Proprietário do Urbano Norte, outro aplicativo regional de transporte, Eliseu Paulino reclamou que o PLP 12/24 apenas levou em consideração o modelo de negócios utilizado pelas multinacionais que lideram o mercado, em especial a Uber e a 99.
“As empresas regionais ou vão fechar a porta ou migrar para o modelo danoso”, alertou. Ele sugeriu que os motoristas recolham a contribuição como microempreendores individuais (MEIs).
Entregadores
O diretor-sênior de Assuntos Governamentais e Políticas Públicas do iFood, João Sabino, afirmou que, caso a regulamentação para entregadores utilize o mesmo modelo aplicado para motoristas de passageiros, apenas 7% dos trabalhadores da empresa estariam cobertos pelos benefícios da Previdência.
“Os outros estariam pagando sem ter nenhum tipo de retribuição de aposentadoria ou seguridade social. Isso obviamente não resolve nenhum dos problemas”, lamentou.
João Sabino defendeu a criação de um regime para os trabalhadores com ganhos mais baixos. Ele disse que as regras para aplicativos de passageiros não podem ser aplicadas para aplicativos de entregas.
“Há uma diferença grande entre motorista e entregador. Você utiliza um veículo menor, que consome menos gasolina, e o valor da corrida é mais baixo”, argumentou.
Ele também apontou que a plataforma de entrega oferece menor tempo de trabalho, porque há maior demanda apenas no horário de almoço e jantar. “Isso gera um ganho mais baixo”, sustentou.
Equilíbrio e autonomia
Por sua vez, o diretor-executivo da Associação Brasileira de Mobilidade e Tecnologia, André Porto, que representa as empresas 99 e Uber, reconheceu que os custos da regulamentação não podem ser excessivos ao ponto de o consumidor não poder pagar.
Ele defendeu, no entanto, a inclusão dos trabalhadores de aplicativo na Previdência. “O trabalhador de plataforma ganha mais do que o trabalhador com vínculo tradicional. A regulamentação é importante. O ponto de equilíbrio é o grande desafio que a gente precisa atingir.”

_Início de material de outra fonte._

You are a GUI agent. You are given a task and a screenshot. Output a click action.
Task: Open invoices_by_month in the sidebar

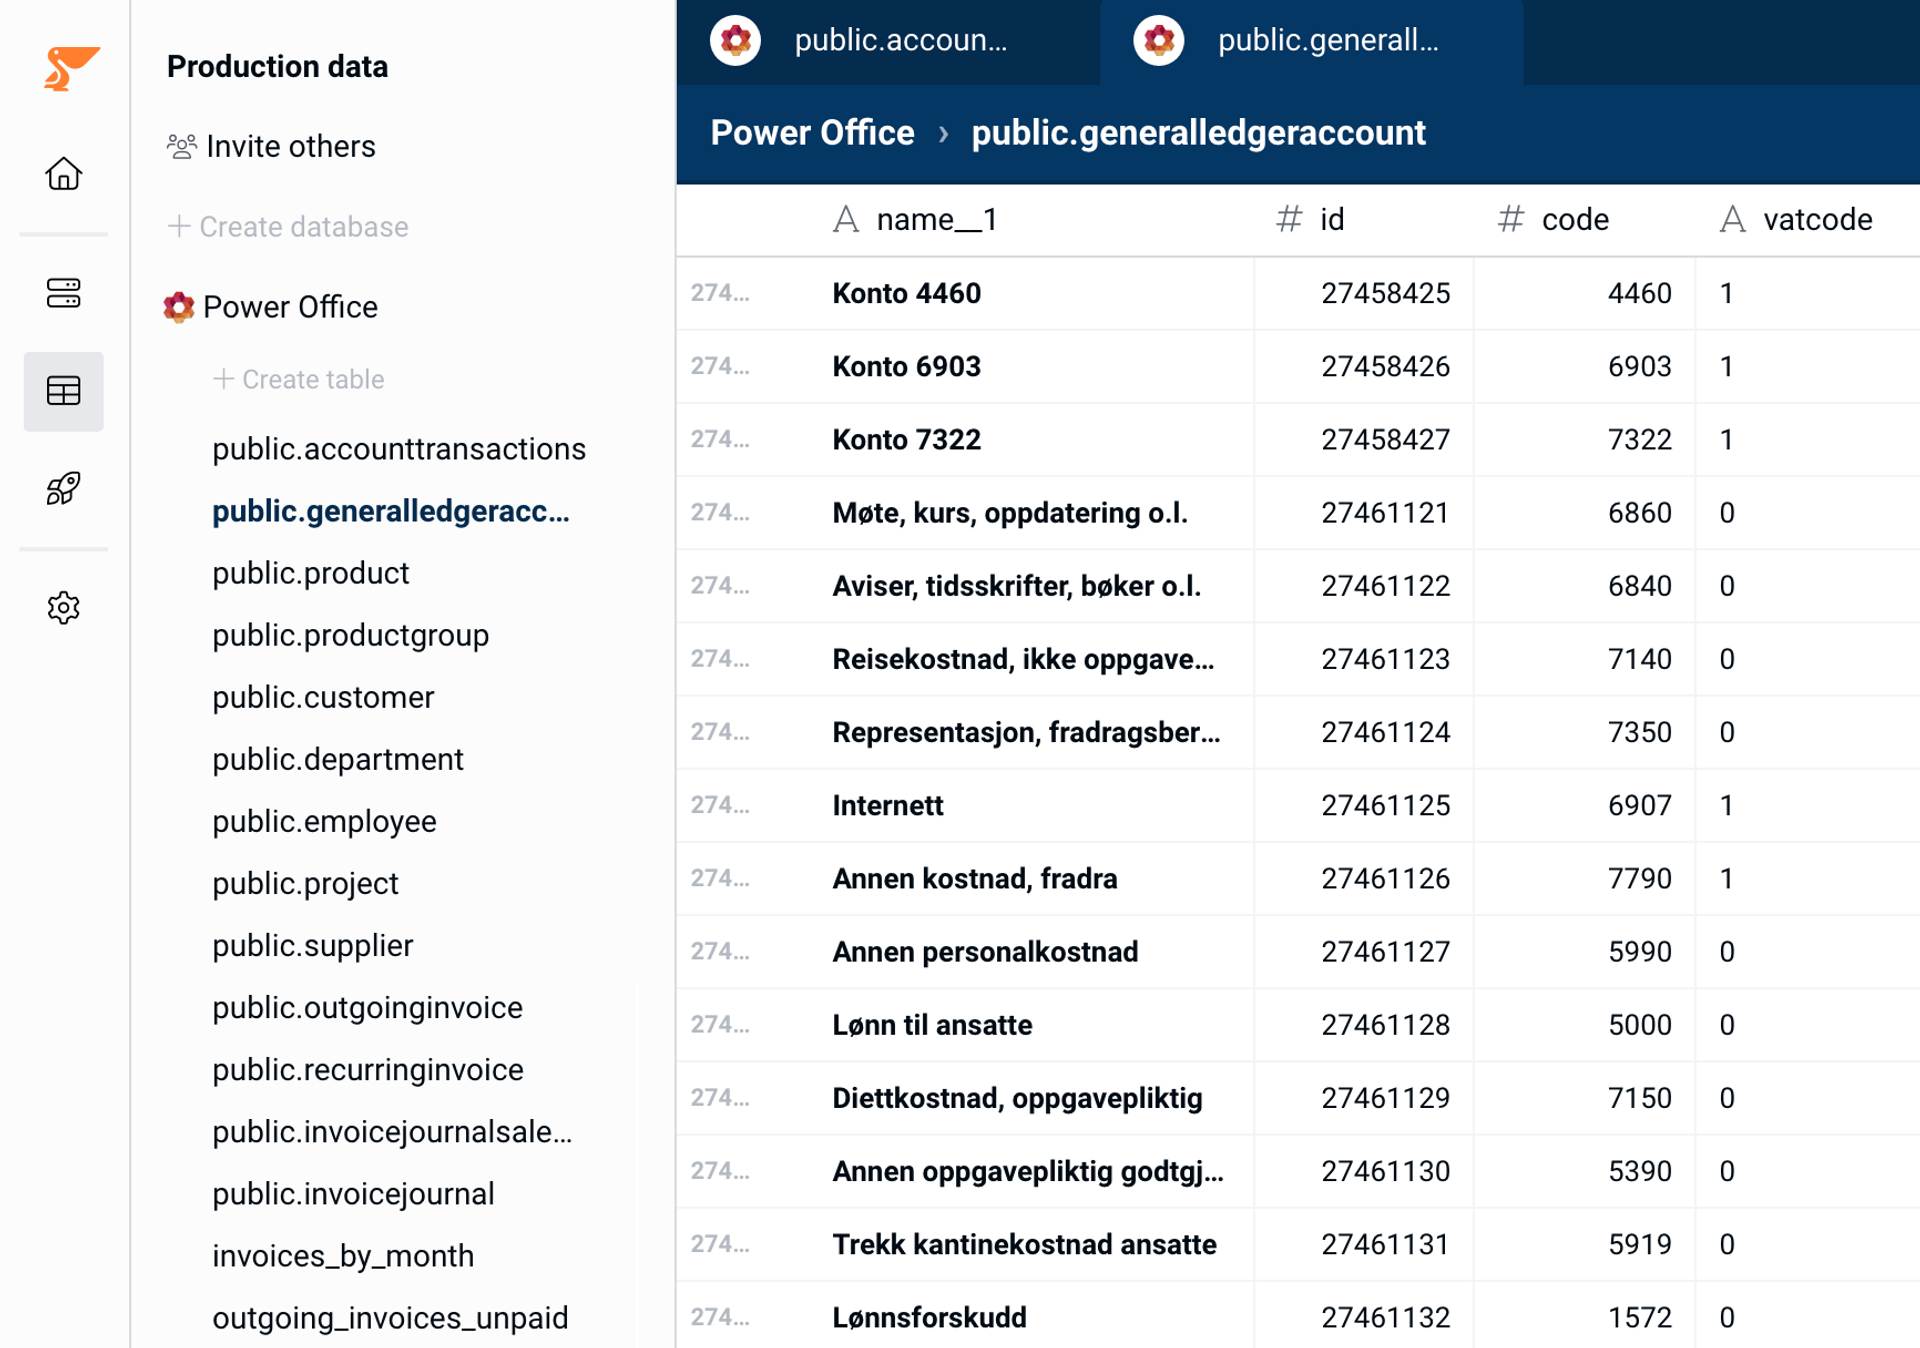(343, 1255)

O promotor Renan Bernardi Kalil, da Coordenadoria Nacional de Combate às Fraudes nas Relações de Trabalho da Procuradoria Geral do Trabalho, questionou os trechos do projeto que caracterizam as empresas como meras intermediárias entre passageiros e consumidores, ao passo que os trabalhadores são considerados autônomos.
“Para que motoristas, de fato, tivessem autonomia na atividade deles, deveriam ter o poder de precificar o valor da corrida, rejeitar corridas sem sofrer nenhum tipo de punição, nem sofrer bloqueio por avaliações negativas ou abaixo da média que a empresa estabelece de forma unilateral”, argumentou Kalil.
O motorista de aplicativo Lucas Dias foi um dos presentes na audiência pública que reclamaram da taxa variável adotada pelas plataformas sobre as corridas, o que, segundo ele, tem baixado a remuneração dos motoristas e prejudicado a qualidade dos serviços.
“Quem roda sabe que estamos ganhando menos. A qualidade caiu demais, tendo como justificativa a baixa remuneração do motorista. Os usuários, porém, continuam pagando os mesmos valores, talvez até mais.”